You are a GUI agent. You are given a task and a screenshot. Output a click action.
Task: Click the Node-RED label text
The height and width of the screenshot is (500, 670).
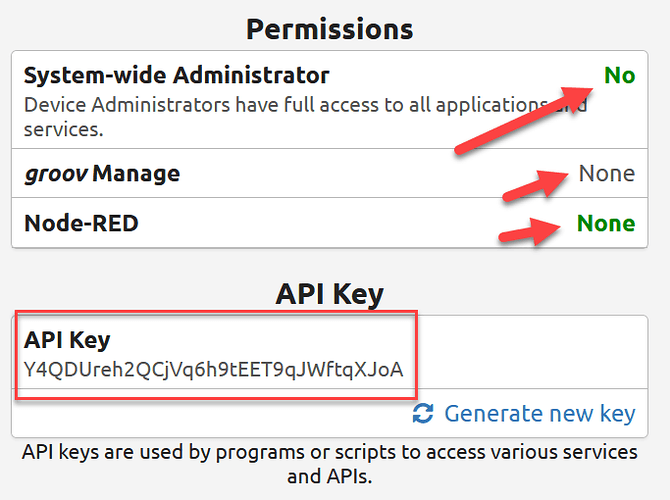(81, 223)
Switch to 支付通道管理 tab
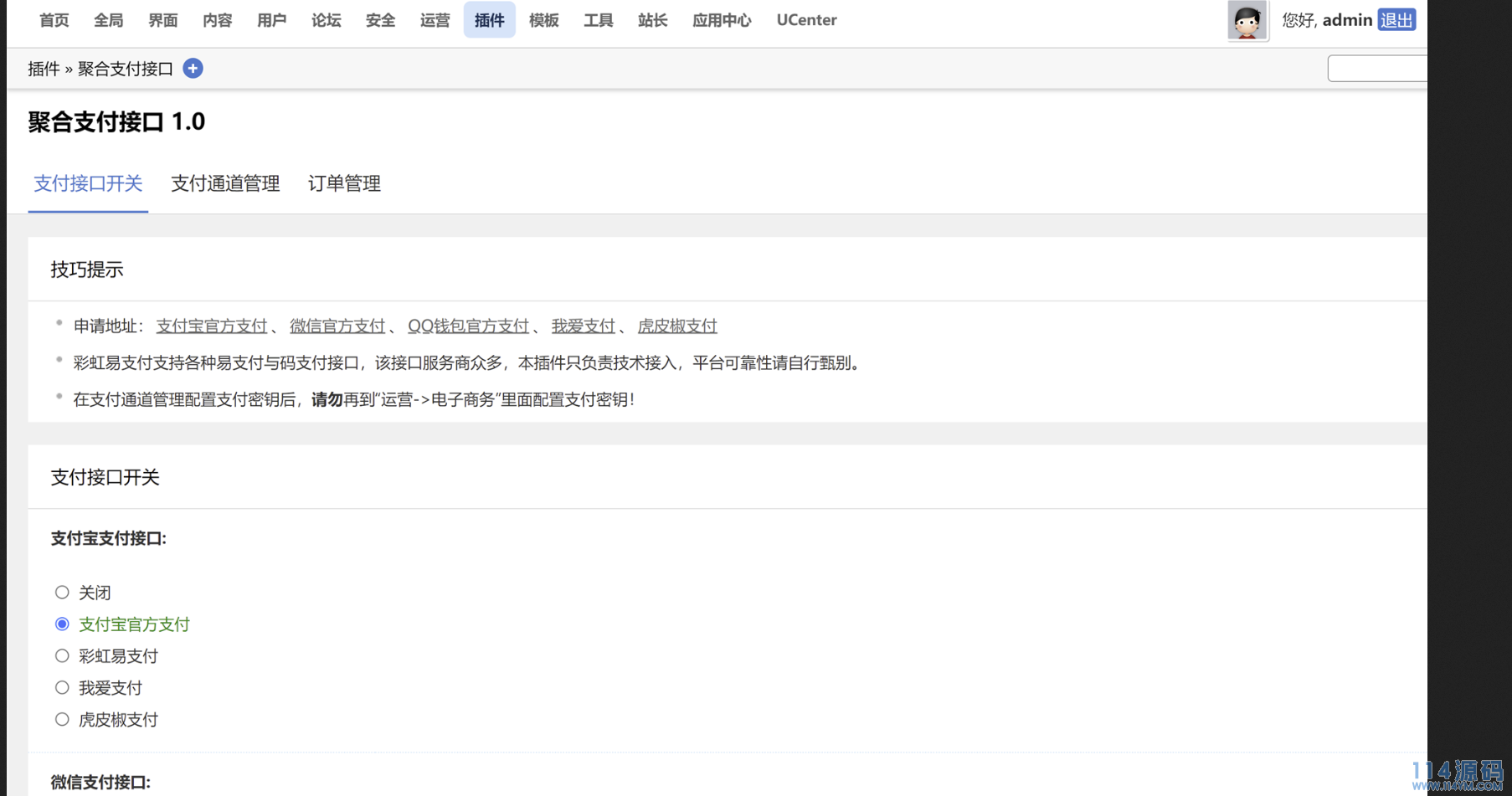The height and width of the screenshot is (796, 1512). click(x=225, y=183)
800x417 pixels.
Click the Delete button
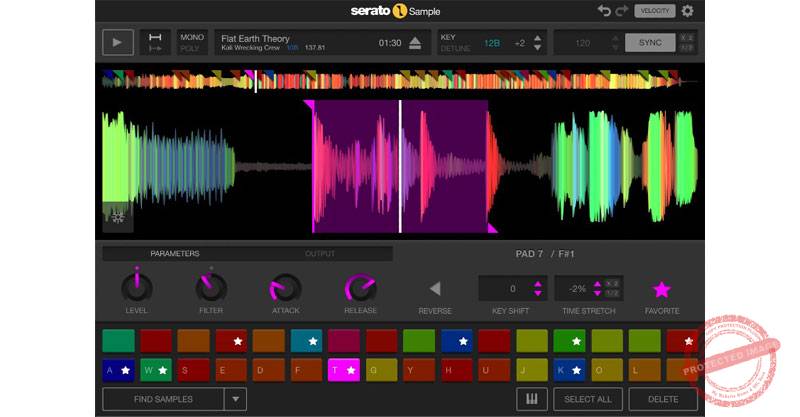coord(663,399)
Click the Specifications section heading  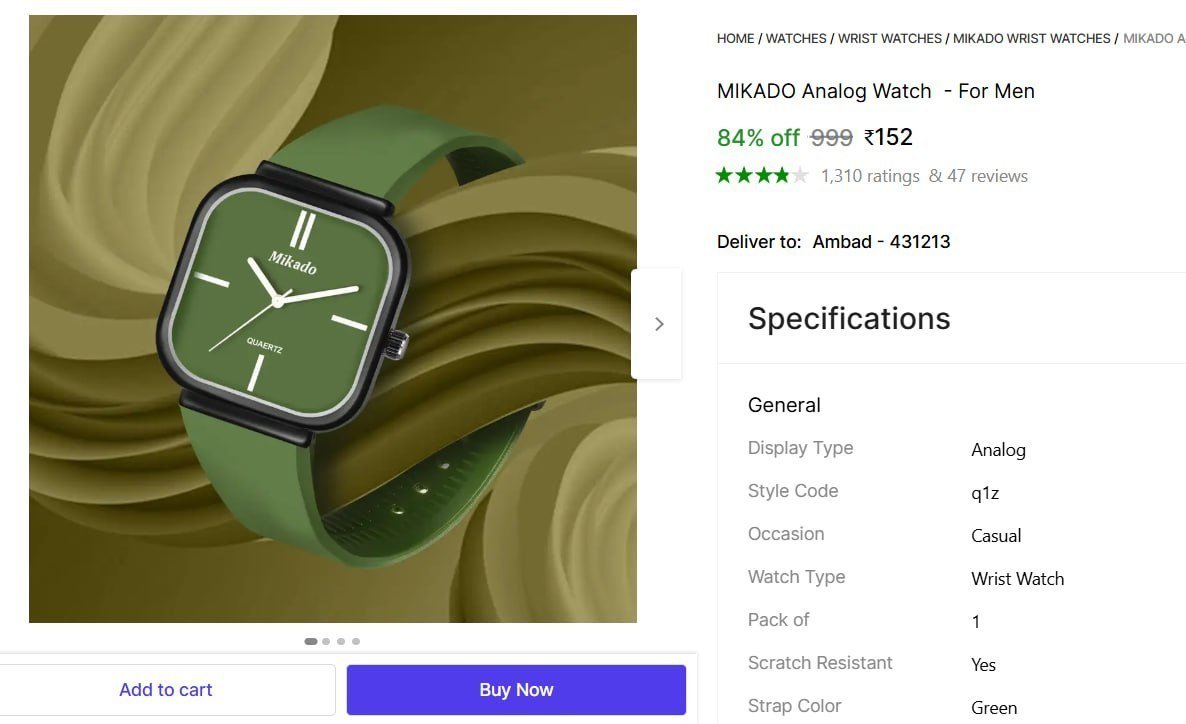tap(848, 318)
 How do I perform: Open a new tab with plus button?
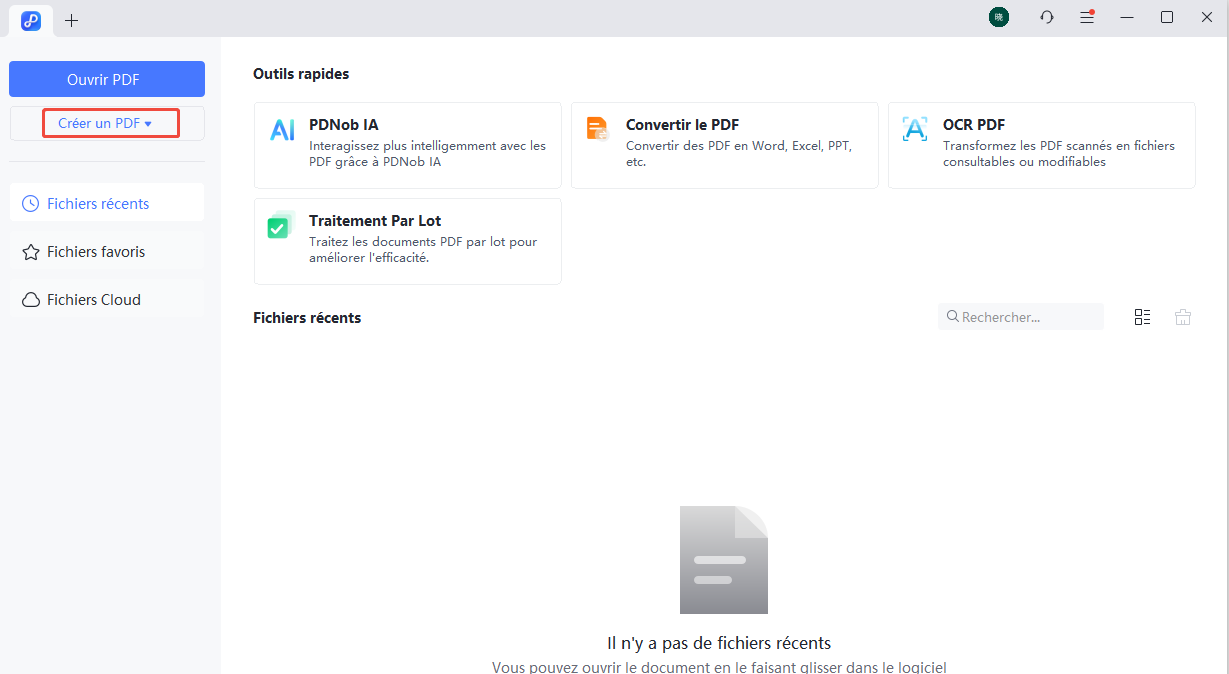(71, 20)
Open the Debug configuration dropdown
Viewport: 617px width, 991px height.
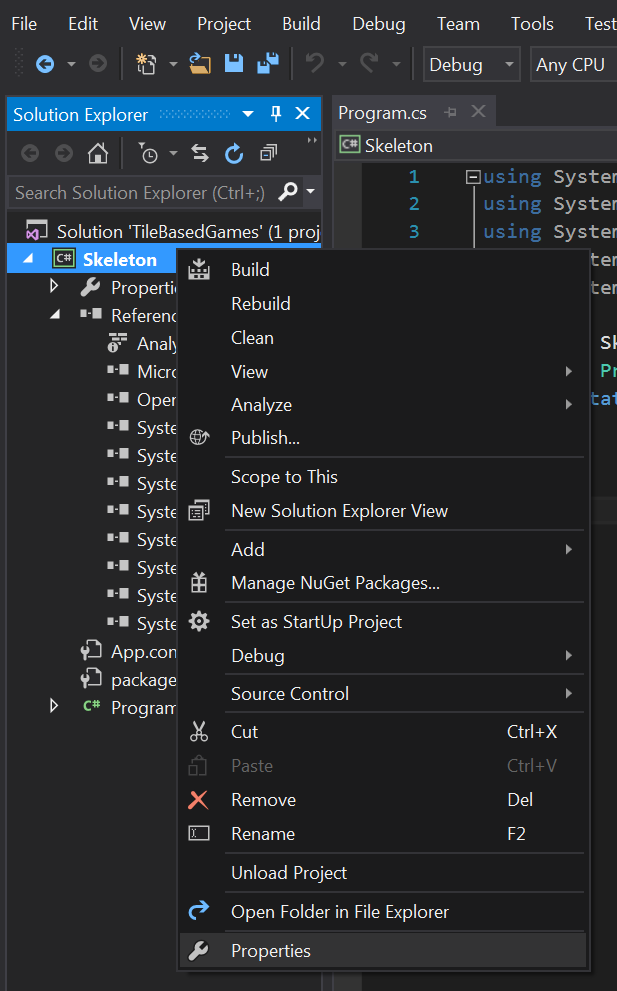471,64
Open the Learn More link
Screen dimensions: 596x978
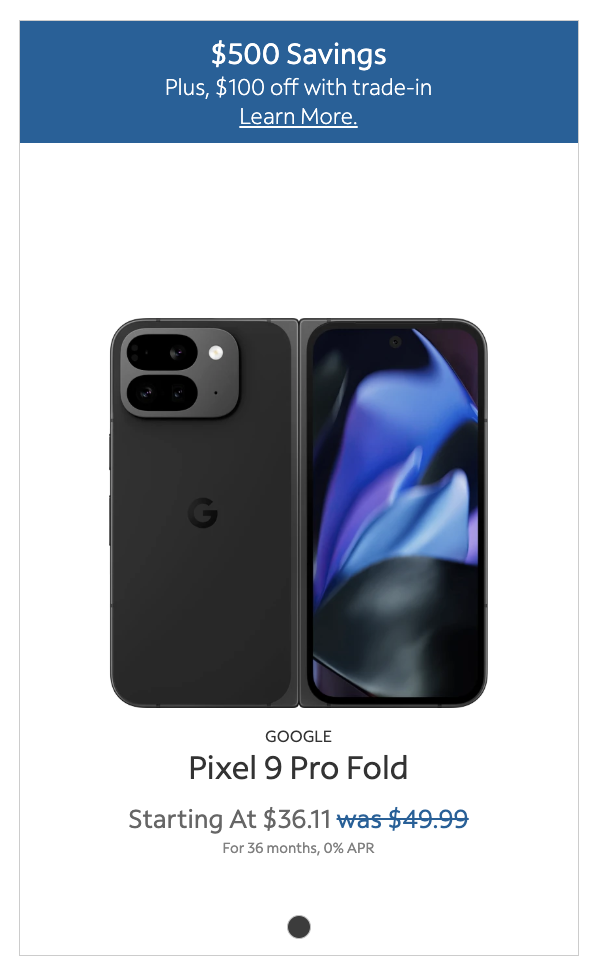point(298,117)
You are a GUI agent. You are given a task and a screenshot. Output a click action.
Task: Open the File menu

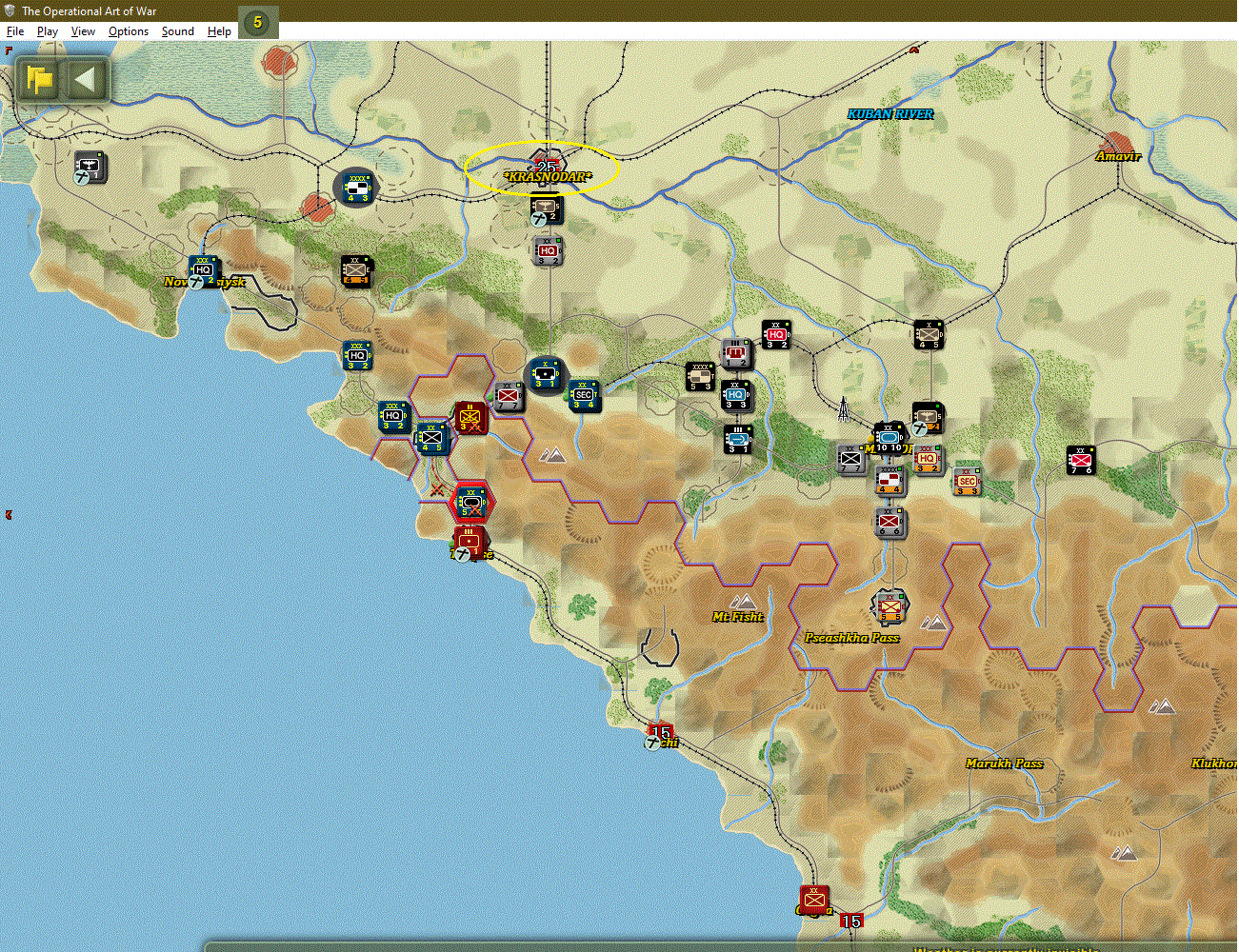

» WORK ITEM
Could you copy exactly, and with no pictures, the lines above from the one containing "How do I perform: Open" through the last line, both included?

» REPLY
 How do I perform: Open a new tab with plus button?
(71, 20)
Open the Debug configuration dropdown
Viewport: 617px width, 991px height.
471,64
Open the Learn More link
Screen dimensions: 596x978
point(298,117)
You are a GUI agent. You are given a task and a screenshot. Output a click action.
Task: Open the File menu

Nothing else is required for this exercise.